_Written task_.
Reproduce the entries in the stretch from the line containing "Screen dimensions: 1568x705" through the line containing "coord(102,192)", both ends included, with every coordinate in the answers multiplied by 1.65 and rounded to the nearest whole number, halves rounding up. Leave the requests and their sample formats unchanged, leave out the pictures, and give only these lines.

_Data for this task_.

• • • • • • •

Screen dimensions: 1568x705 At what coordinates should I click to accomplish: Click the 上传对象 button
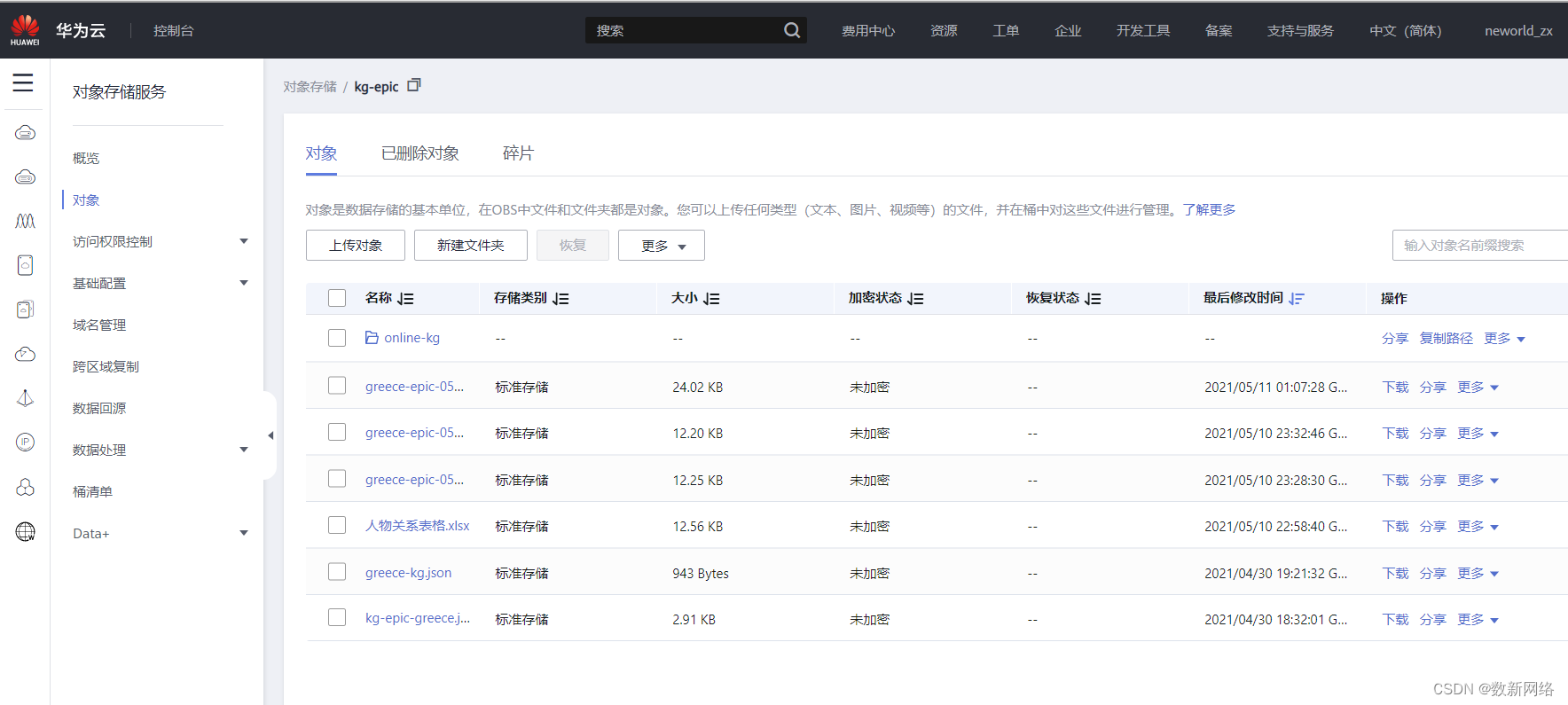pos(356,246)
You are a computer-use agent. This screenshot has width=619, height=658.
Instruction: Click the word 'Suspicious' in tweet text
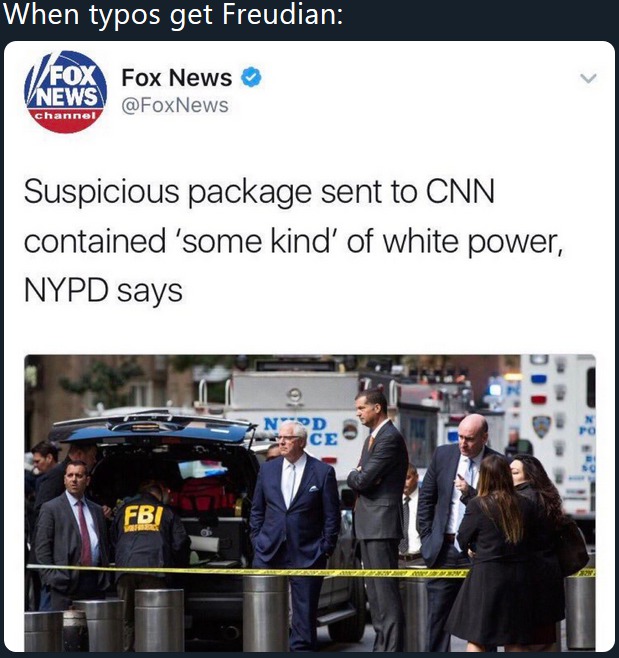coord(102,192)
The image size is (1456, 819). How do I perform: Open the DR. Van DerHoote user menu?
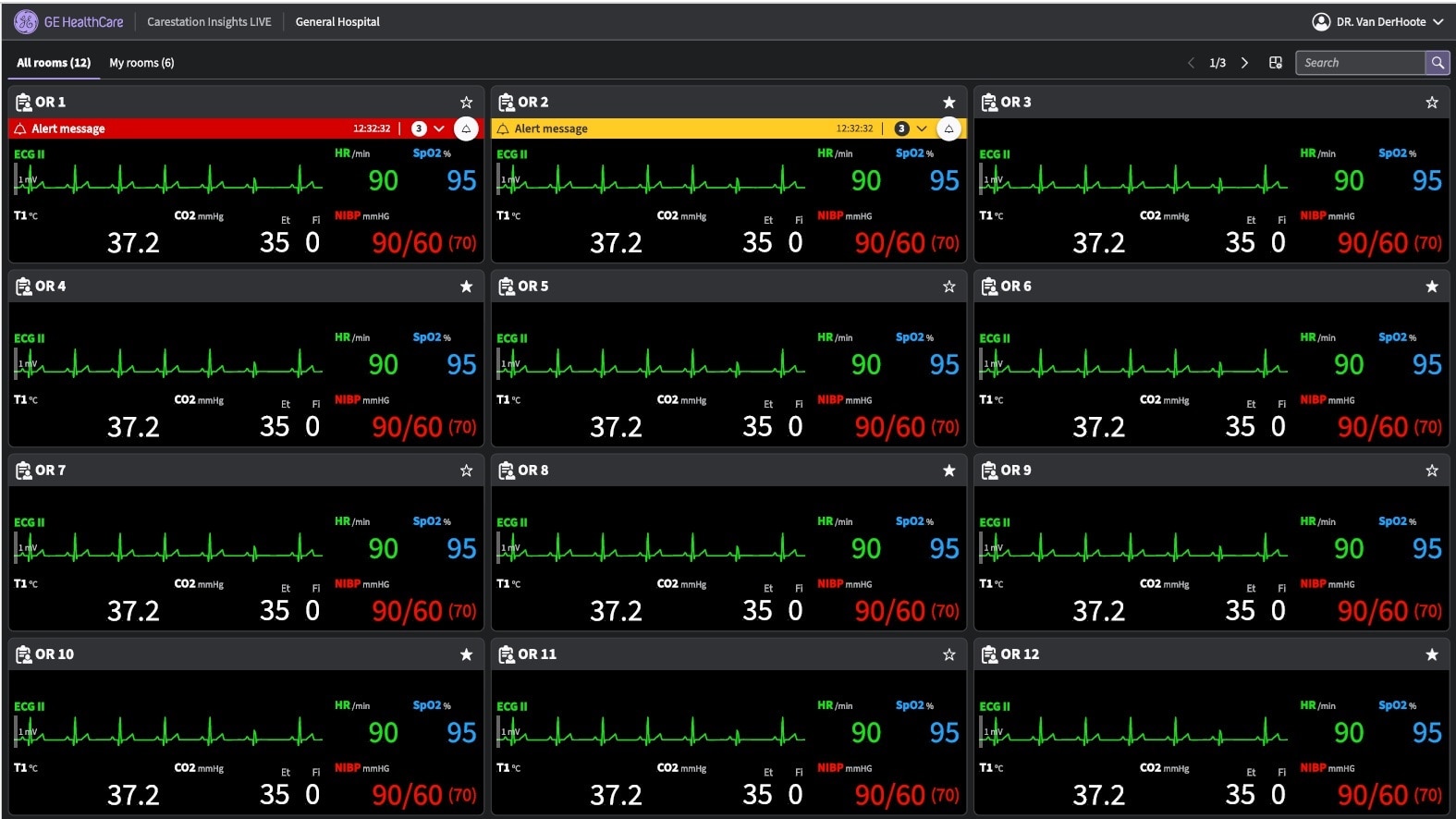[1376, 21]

• • • • • • •

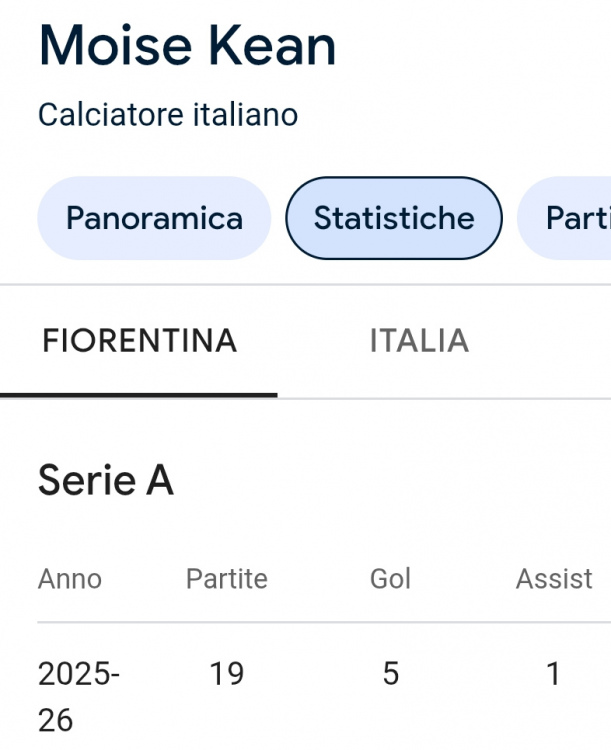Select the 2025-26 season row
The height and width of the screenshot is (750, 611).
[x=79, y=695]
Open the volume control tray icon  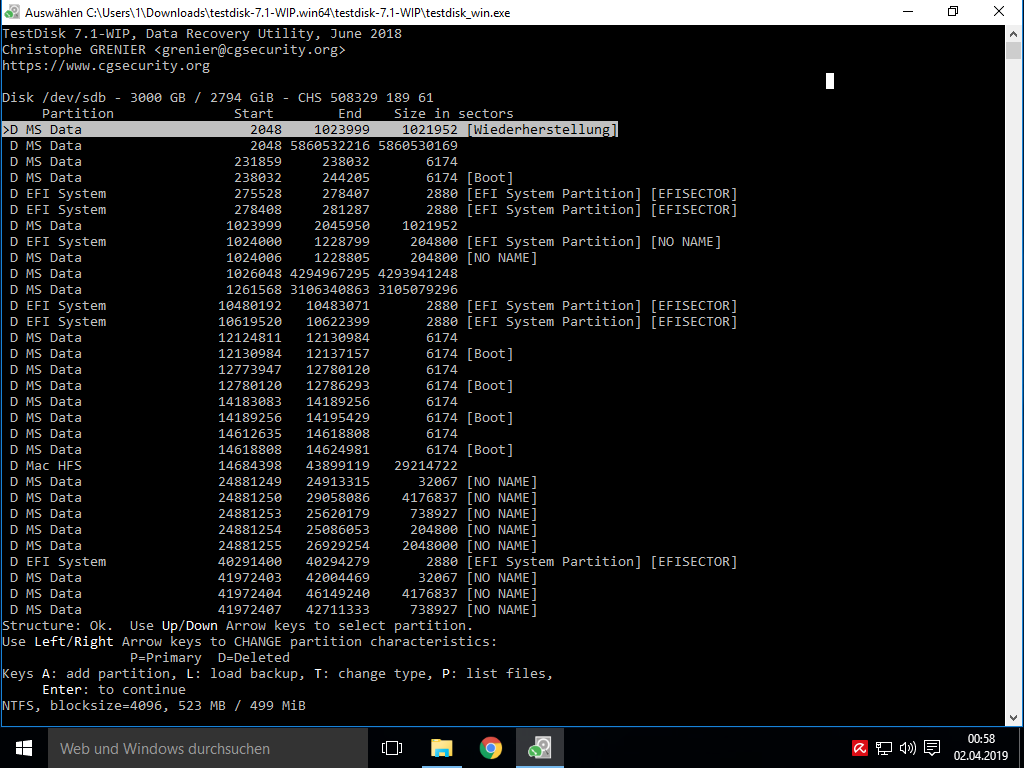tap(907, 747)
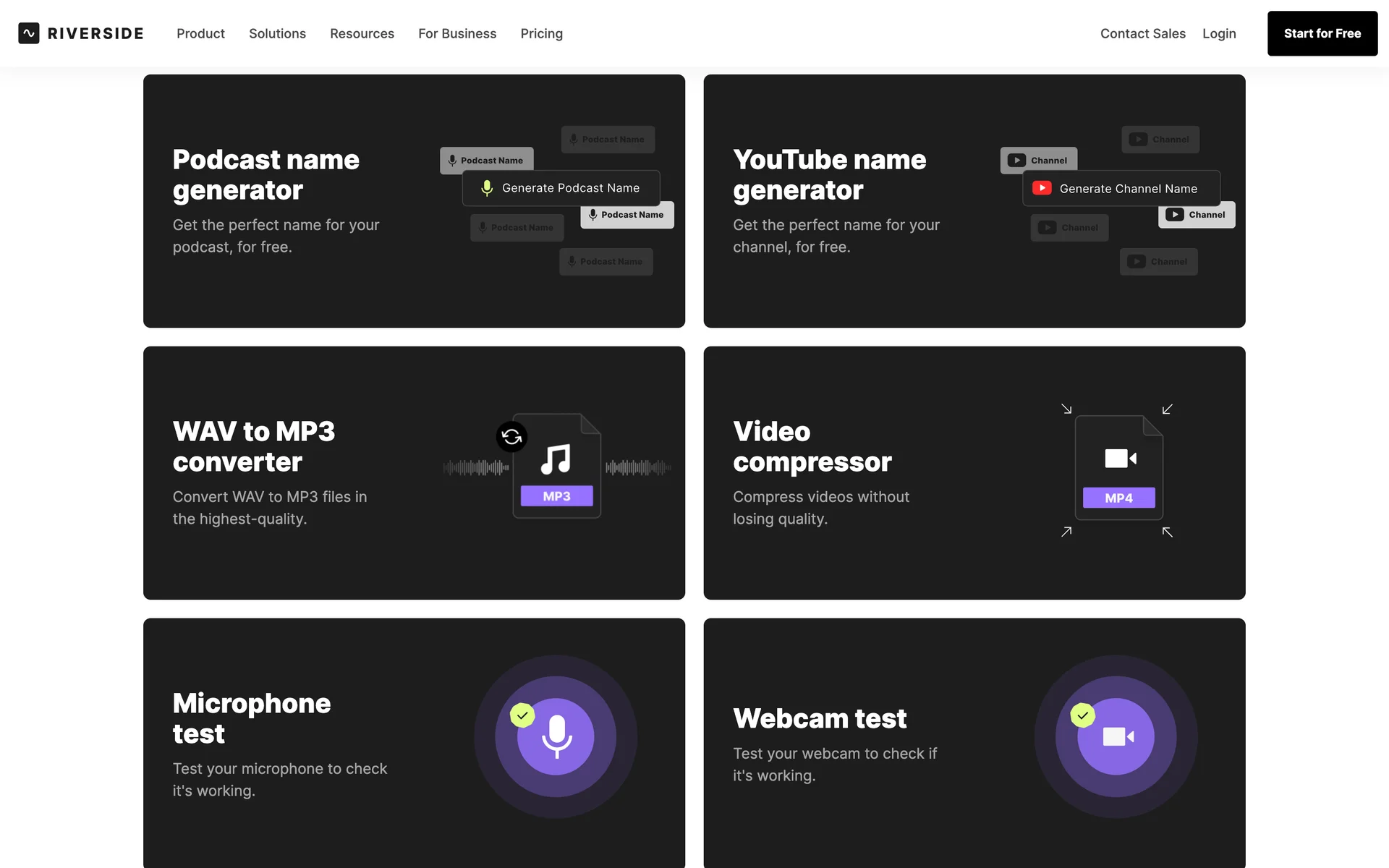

• • • • • • •

_Expected answer_.
Screen dimensions: 1568x705 At what coordinates should I click to accomplish: Click the 上传对象 button
pos(587,406)
You are a computer-use agent. This screenshot has width=619, height=658.
Instruction: Click the word 'Suspicious' in tweet text
coord(168,317)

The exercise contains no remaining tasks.